Michael Gray in his Bob Dylan Encyclopedia uses the word “Spookily” to describe Dylan’s commemoration of McTell’s death and birthday in “Blind Willie McTell.” Apparently, an agreed upon date of birth for McTell is May 5, 1903, and Dylan first recorded the song on May 5, 1983, the 5th month on the 5th day. This tribute also may be reflected in the 5 stanzas that comprise “Blind Willie.” In addition, the rhymes are in a “5” pattern, 10 to be exact, 2 in each of the 5 stanzas, a 5 + 5 memorializing.

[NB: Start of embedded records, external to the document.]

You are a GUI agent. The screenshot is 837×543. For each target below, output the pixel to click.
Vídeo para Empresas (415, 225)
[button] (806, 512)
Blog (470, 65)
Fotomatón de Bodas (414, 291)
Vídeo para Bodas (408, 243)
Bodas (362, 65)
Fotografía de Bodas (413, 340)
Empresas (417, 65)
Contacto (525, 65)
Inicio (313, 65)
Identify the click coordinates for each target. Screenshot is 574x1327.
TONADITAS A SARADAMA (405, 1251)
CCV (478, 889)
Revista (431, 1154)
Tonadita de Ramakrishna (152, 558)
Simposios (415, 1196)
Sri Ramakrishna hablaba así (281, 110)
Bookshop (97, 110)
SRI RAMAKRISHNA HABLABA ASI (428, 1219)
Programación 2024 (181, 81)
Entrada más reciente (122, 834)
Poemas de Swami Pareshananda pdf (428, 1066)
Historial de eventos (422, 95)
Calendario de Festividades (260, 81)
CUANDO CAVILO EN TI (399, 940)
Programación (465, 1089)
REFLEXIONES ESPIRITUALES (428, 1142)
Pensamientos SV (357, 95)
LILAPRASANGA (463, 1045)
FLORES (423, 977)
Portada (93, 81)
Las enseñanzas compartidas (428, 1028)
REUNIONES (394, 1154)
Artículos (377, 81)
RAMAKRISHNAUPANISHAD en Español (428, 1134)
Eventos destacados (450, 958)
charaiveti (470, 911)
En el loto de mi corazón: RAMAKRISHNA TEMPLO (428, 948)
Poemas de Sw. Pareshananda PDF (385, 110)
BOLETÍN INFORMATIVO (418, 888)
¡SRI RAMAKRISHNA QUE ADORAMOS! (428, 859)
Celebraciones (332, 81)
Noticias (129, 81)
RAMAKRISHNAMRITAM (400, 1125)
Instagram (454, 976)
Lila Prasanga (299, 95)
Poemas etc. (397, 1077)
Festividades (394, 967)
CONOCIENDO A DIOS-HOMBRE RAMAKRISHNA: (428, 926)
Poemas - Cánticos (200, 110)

The rhyme scheme follows a strict a/b/c/b/d/e/f/e pattern in each verse–with the rhymes not tied to the name “McTell” in the refrain that ends each stanza being, “condemned”/Jerusalem”, “tents”/”audience” (a brilliant rhyme!), “whips”/”ships”, “man”/”hand”, and “His”/”is”. But the “McTell” rhymes get our attention the most with the thematic underpinnings in them, what with McTell being linked to “fell”, “well’, “bell”, “yell”, and “Hotel”.
These words carry us through the memorable and haunting settings of each verse, the first a condemned land; the second at night under trees with tents being taken down; the third plantations with whips cracking, slavery, tribes moaning, death; the fourth near a river and a highway, and the last inside the St. James Hotel, but looking out the window.
Sounds abound in this song, as Gray says of this “rich and complex song” itself, that it “is built upon the perfect interweaving of guitar, piano, voice and silence– . . .” It’s that silence that lets us hear what the words do to our sense of hearing–throughout that land, the owl in that tree, the screams from that plantation, on that river and highway, and ultimately in that hotel.
Enigmatic is that it never was recorded for a studio album–no place for it–no context among other songs. It must stand by itself–no song can sing the blues like “Blind Willie McTell.”